- [Work item]
Which lines in the data contain the word "width"? Please copy each of them.

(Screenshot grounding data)
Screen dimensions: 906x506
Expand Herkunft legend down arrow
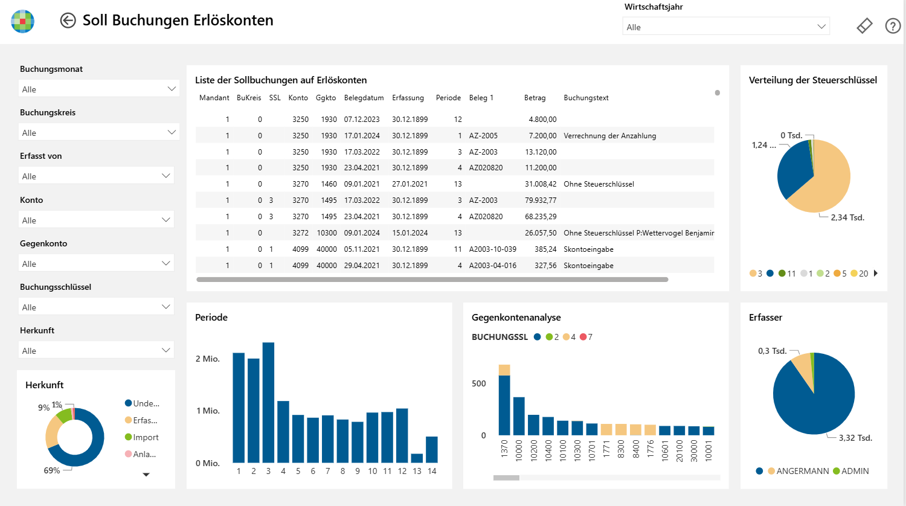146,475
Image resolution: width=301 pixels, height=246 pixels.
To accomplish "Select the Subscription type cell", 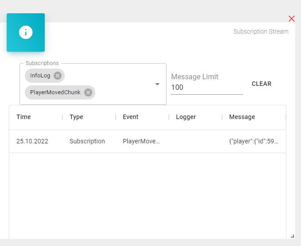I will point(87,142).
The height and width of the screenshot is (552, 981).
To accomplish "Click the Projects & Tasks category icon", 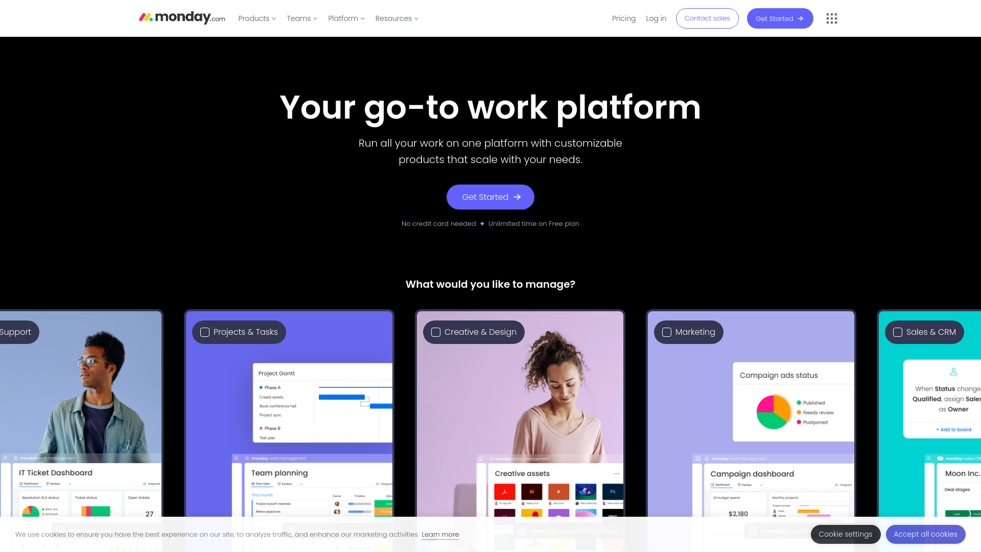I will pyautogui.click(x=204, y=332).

- [Response below]
Image resolution: width=301 pixels, height=246 pixels.
The height and width of the screenshot is (552, 981).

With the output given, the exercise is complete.